Drittens: Nein, mit Nils habe ich nichts gehabt, und nein, ich lüge auch nicht, um Deine Gefühle zu schonen. Es war wirklich nur ein Traum. Mein Gott, er ist zwanzig! Einerseits. Und andererseits kannst Du auch nur auf die Idee kommen, Sex käme für mich infrage, weil Du mich nicht mit meinen Gipsverbänden und meinen traurigen Haaren im Rollstuhl gesehen hast. Ein Bob, wie ich ihn trage, muss regelmäßig geschnitten werden, sonst sieht er scheußlich aus, und ich hätte schon zum Friseur gemusst, bevor ich hierhergekommen bin.

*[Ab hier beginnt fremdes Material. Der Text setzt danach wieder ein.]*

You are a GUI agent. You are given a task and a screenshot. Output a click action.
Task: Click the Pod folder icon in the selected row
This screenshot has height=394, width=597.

Meine Ponyfransen sind mittlerweile so lang, dass ich sie mit einer Spange zur Seite stecken muss. Das verleiht mir die sorglose Ausstrahlung der Bergbewohner und sollte meine komplette Treue sichern, bis wir uns wiedersehen.
Nicht dass Treue ein Thema bei uns wäre, aber Du weißt, was ich meine. Und nur zur Erinnerung, weil Dir dieser Nils wirklich unter die Haut gegangen zu sein scheint: In dem Jahr, seit wir zusammen sind, habe ich meine Option, mit jemand anderem zu schlafen, noch nicht eingelöst. Allerdings glaube ich, dass sie immer noch gilt, deshalb bin ich ehrlich gesagt ein wenig überrascht von Deinem eifersüchtigen Entsetzen bei der Vorstellung, ich könnte meine kaputten alten Schenkel für Nils breitgemacht haben. Schließlich ist das Recht, auch andere Leute zu sehen, nicht verschwunden, nur weil wir es bisher nicht genutzt haben.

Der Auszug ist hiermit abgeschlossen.